With a “No Deal” Brexit looming and the UK’s chances of backing out of the European Union (EU) at the end of October being higher than ever, Martin Fiddler Aviation has urged business aircraft owners to ensure they have planned for possible value added tax (VAT) issues relating to aircraft operating into the EU.

“The approval of a suspension of Parliament by British Prime Minister Boris Johnson on August 28 will be seen by many as the final step for the UK to leave the European Union on October 31 without a deal in place for future trade and customs relations,” said the UK/Isle of Man-based business aircraft import specialist. “Without a deal, the UK will leave the EU customs union and will no longer be part of the EU VAT system. Similarly, the EU will no longer be part of the UK’s customs area and VAT system; the result being two separate customs and tax areas.”

Under “possible outcomes,” Martin Fiddler’s analysis—released in summary form to the industry last week—states: “At the time of writing there is no agreement in place to determine what the status of goods (including business aircraft) imported into the EU before October 31, 2019, will be."

This might result in “grandfathering,” where anything imported before Brexit will retain its free circulation status after Brexit; a “Moment of Brexit” approach, whereby an aircraft’s physical location at the moment of Brexit determines whether it is UK or EU imported (this is only applicable to aircraft already in free circulation); or temporary admission, meaning the UK, Isle of Man, and Channel Islands-registered aircraft which were previously unable to use temporary admission are now able to use this option when operating to points in the EU.

“If the aircraft regularly flies within the territories of the UK and EU (i.e. point to point within each territory), it is highly likely that the aircraft will need to be imported into each area,” according to the company. However, if a grandfathering arrangement is agreed, then dual importation will only become an issue for imports after October 31.
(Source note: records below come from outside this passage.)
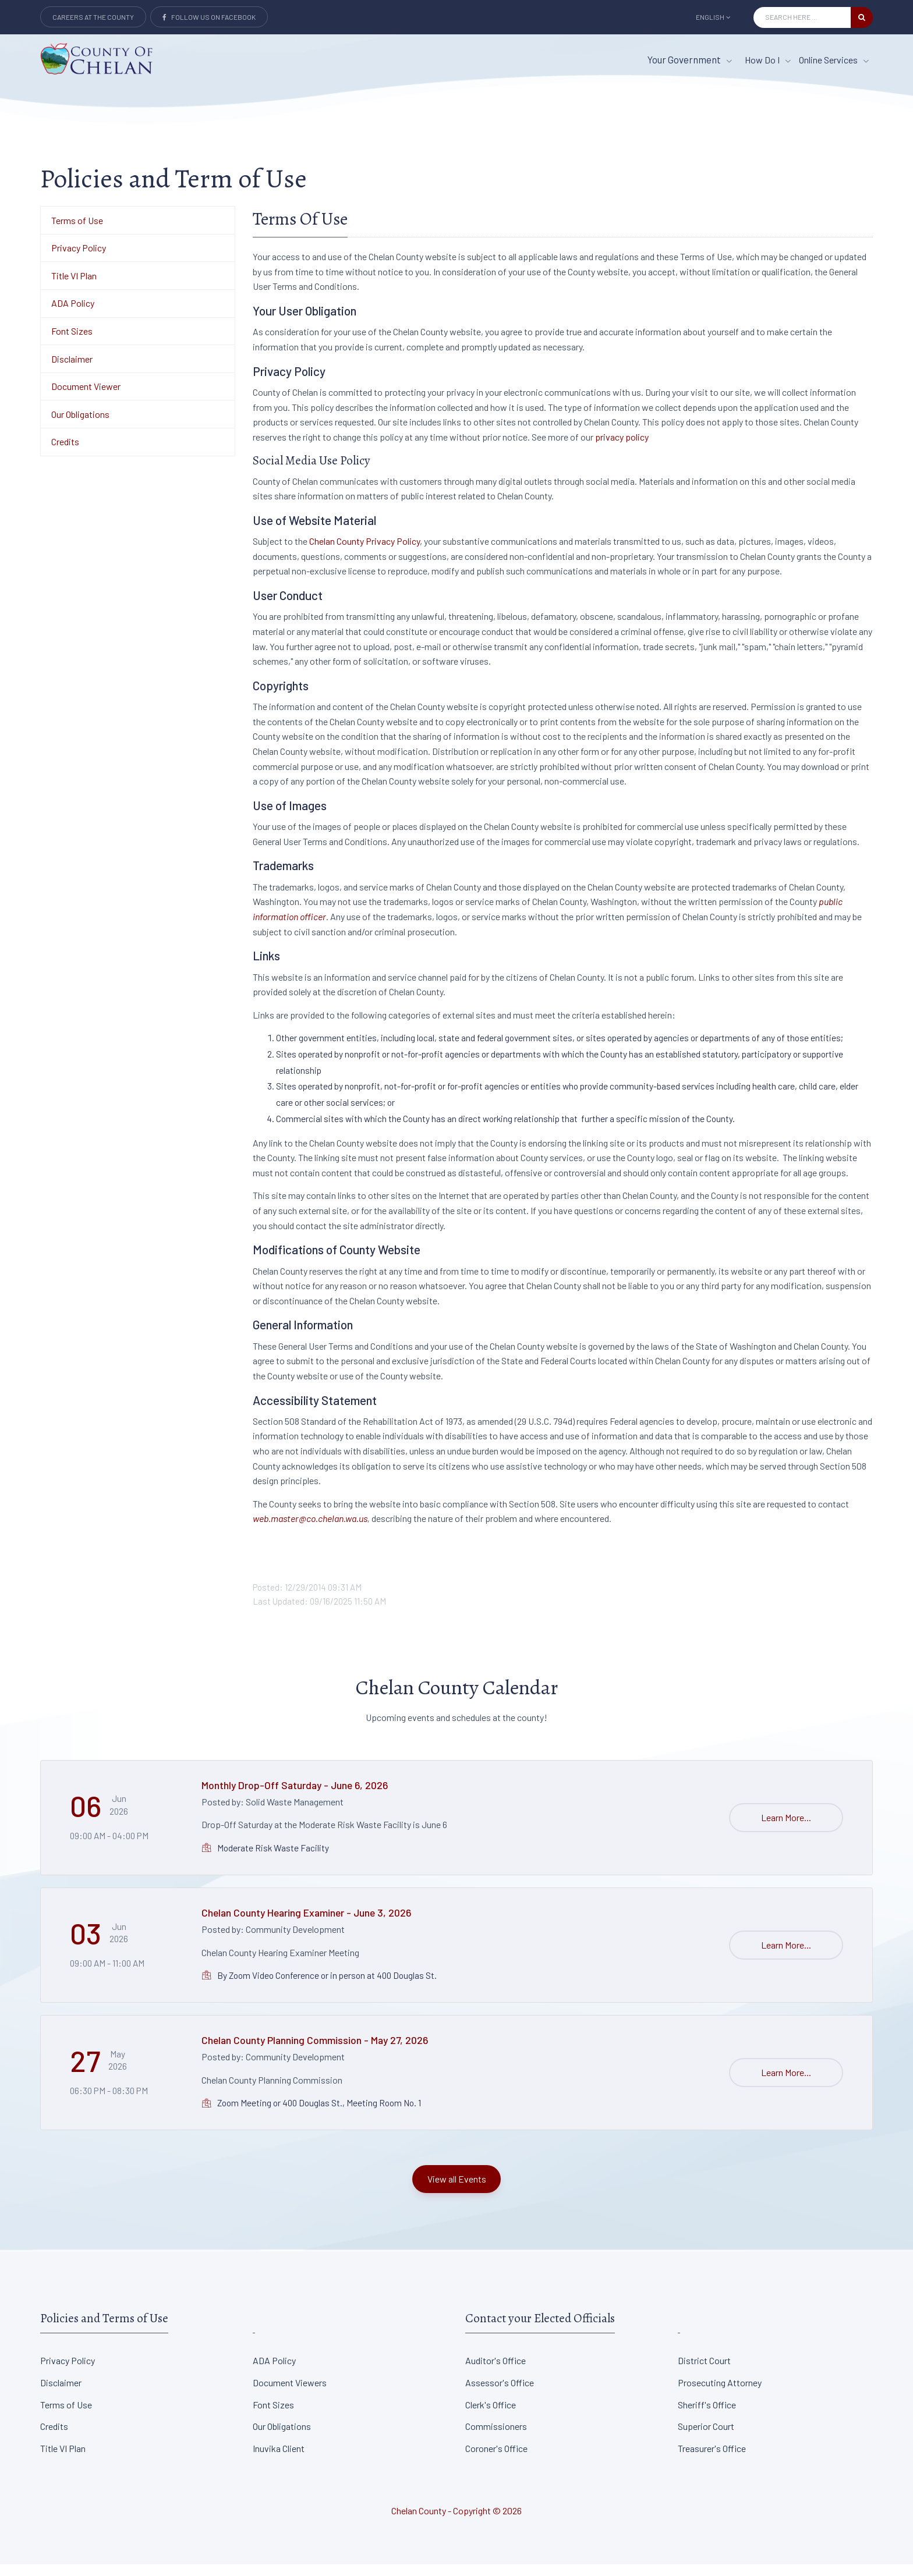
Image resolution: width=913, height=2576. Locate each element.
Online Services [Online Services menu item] (834, 59)
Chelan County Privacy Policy (364, 552)
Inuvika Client (279, 2459)
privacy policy (622, 448)
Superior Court (706, 2437)
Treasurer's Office (712, 2459)
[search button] (862, 17)
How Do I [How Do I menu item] (768, 59)
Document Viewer (86, 397)
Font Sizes (72, 342)
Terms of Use (77, 231)
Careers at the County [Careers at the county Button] (93, 17)
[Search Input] (802, 17)
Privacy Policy (78, 259)
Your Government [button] (689, 59)
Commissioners (496, 2437)
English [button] (713, 17)
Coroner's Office (496, 2459)
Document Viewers (290, 2394)
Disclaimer (72, 370)
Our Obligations (80, 425)
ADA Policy (72, 315)
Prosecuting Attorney (720, 2394)
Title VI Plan (74, 287)
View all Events (456, 2190)
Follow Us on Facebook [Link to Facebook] (209, 17)
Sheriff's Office (707, 2416)
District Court (704, 2372)
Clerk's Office (490, 2416)
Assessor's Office (499, 2394)
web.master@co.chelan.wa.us (310, 1530)
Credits (65, 453)
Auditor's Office (495, 2372)
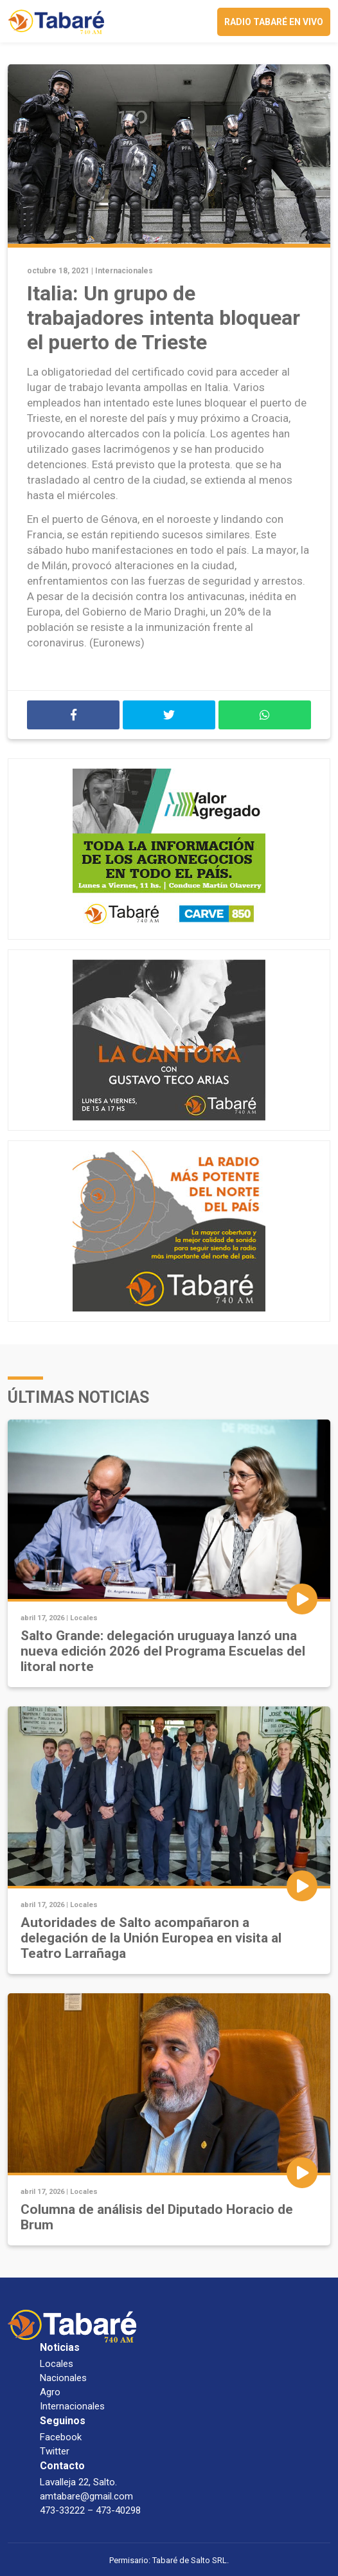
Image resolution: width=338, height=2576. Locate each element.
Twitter (54, 2451)
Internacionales (124, 270)
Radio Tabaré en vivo (273, 22)
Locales (84, 1618)
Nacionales (63, 2378)
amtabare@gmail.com (86, 2496)
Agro (50, 2392)
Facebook (61, 2437)
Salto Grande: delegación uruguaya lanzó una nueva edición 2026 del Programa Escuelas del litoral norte (163, 1651)
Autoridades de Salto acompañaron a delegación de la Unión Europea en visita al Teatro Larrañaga (151, 1938)
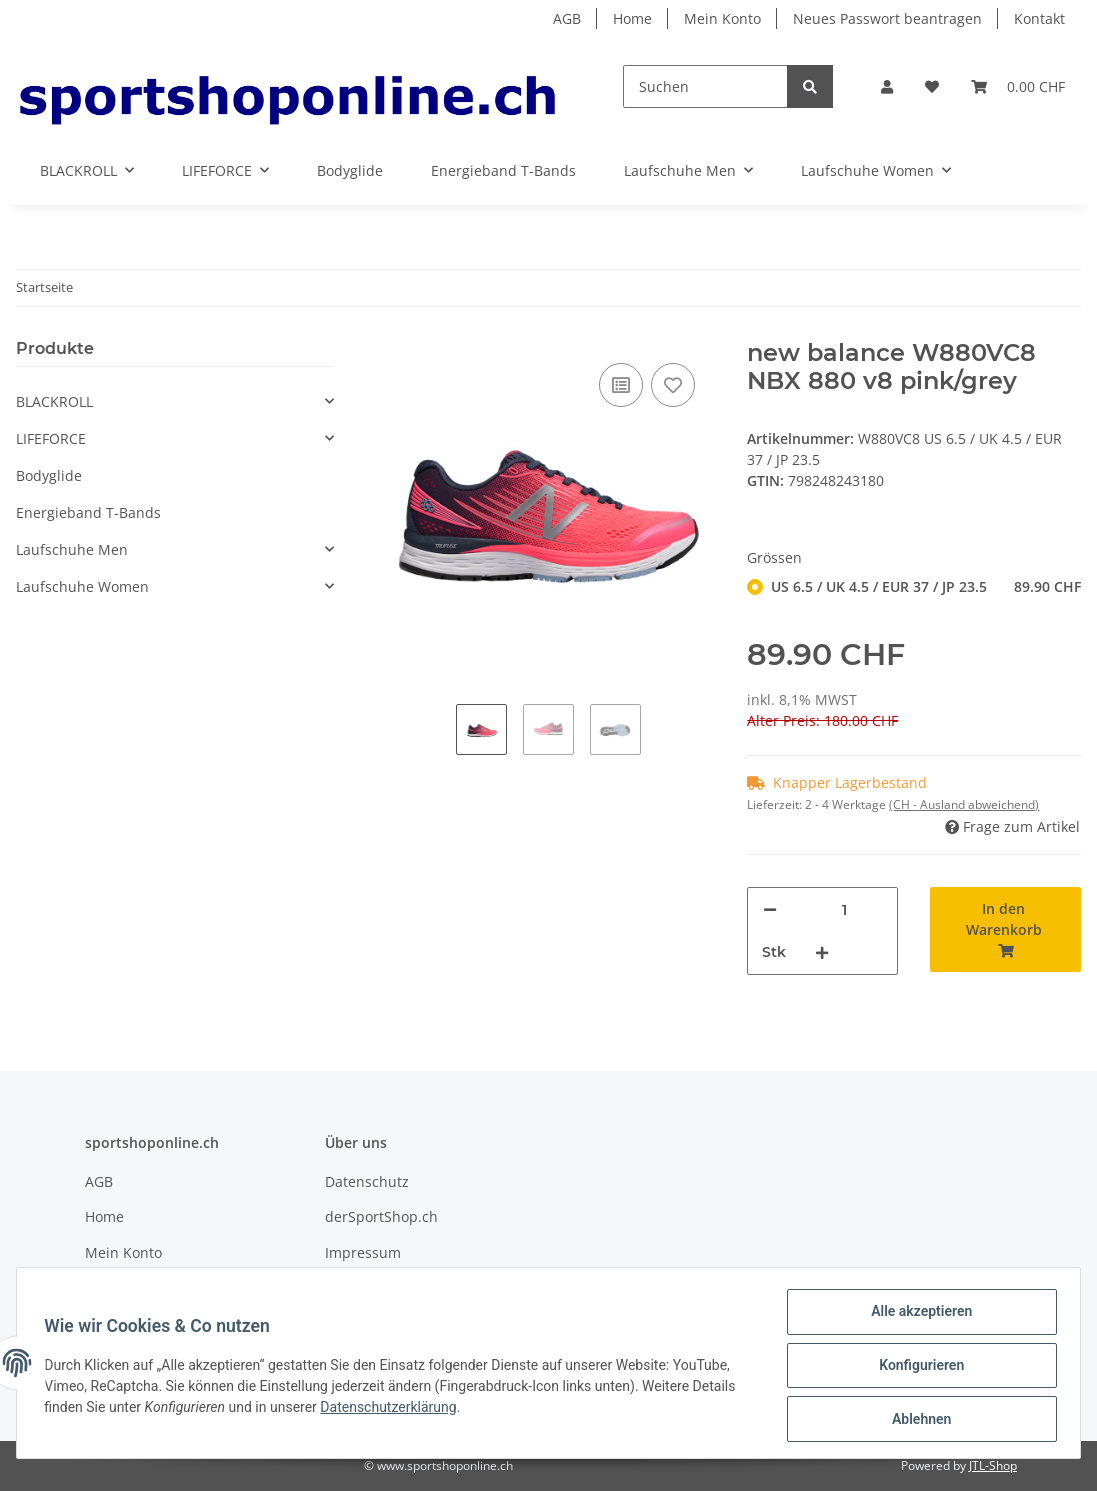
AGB (567, 18)
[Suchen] (705, 86)
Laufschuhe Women (82, 586)
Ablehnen (916, 1420)
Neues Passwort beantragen (887, 18)
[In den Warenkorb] (1005, 929)
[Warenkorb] (1018, 86)
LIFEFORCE (51, 438)
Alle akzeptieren (916, 1316)
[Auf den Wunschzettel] (673, 385)
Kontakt (1039, 18)
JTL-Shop (993, 1465)
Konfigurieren (916, 1368)
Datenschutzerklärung (393, 1410)
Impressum (363, 1252)
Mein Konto (722, 18)
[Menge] (844, 909)
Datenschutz (367, 1181)
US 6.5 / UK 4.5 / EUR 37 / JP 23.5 (926, 586)
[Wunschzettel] (932, 86)
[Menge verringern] (770, 909)
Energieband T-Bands (88, 512)
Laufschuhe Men (72, 549)
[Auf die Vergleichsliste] (621, 385)
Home (632, 18)
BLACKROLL (54, 401)
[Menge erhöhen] (822, 952)
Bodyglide (49, 475)
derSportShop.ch (381, 1216)
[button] (887, 86)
If importation into the EU is required, it is possible to do this without an EU corporate structure “if the aircraft is used predominantly for the business use of its corporate owner.” For example, those with a UK (or Isle of Man) aircraft ownership structures could do this, where they need to go further than a temporary admission.

The company notes that the Isle of Man shares a VAT system with the UK, “allowing VAT relief on the purchase price of an aircraft in certain circumstances if it is bought and used as part of a business.” However, if the UK leaves the EU, the Isle of Man will no longer have the benefit of the UK’s EU membership status with respect to VAT and free circulation.

To the question, “This all seems very expensive, do I have to do this?” Martin Fiddler responds: “Unfortunately, a no-deal Brexit situation will impact aircraft owners, and the financial consequences of not resolving the aircraft’s free circulation status could result in aircraft being grounded while the situation is assessed; payment of VAT on the value of the aircraft (ranging from 17 to 27 percent) being required before an aircraft can travel further; or a penalty fine of up to 100 percent of VAT due if an aircraft enters the EU without an import declaration.

“While the process of re-examining the import status of your aircraft is frustrating, it is better (and more cost-efficient) than being found wanting by customs officers.”